Na manhã seguinte, d. Senhorinha soluçava ao telefone: “Se você abandonar minha filha, ela morre!”. Foi um exasperante diálogo de umas duas horas. Por fim, Norberto capitulou:

— Eu continuarei com a sua filha, mas quero um beijo seu. Basta um. Um beijo, e pronto.

Pausa. Veio a pergunta: “Só um?”. E ele: “Só um”. Ele propôs um lugar não sei onde, que d. Senhorinha não aceitou. Encontraram-se, pouco depois, no corredor do escritório onde ele trabalhava. Ela impôs: “Jura que não abandonarás nunca minha filha?”. Jurou. E houve o beijo sem fim, desesperado, mortal.

Quando se desprendem, ela arqueja: “Eu nunca amei meu marido.
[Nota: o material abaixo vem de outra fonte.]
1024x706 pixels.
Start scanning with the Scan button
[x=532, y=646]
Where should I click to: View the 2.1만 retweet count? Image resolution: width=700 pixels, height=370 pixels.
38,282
Só amo a ti”. E fugiu, novamente. Quase ao encerrar o expediente, vem a notícia: a sogra fora atropelada, morrera na rua, antes que a ambulância chegasse. Então, com clarividente instinto, ele compreendeu que d. Senhorinha se matara, no remorso daquele beijo.

Durante o velório, Norberto se conservou numa dessas dores lúcidas, tranqüilas, enxutas. Mas quando a enterraram, ele não pôde mais. Atirou-se ao chão, mergulhou o rosto na terra ainda fofa, ainda fresca, e mordeu a terra com desesperado amor.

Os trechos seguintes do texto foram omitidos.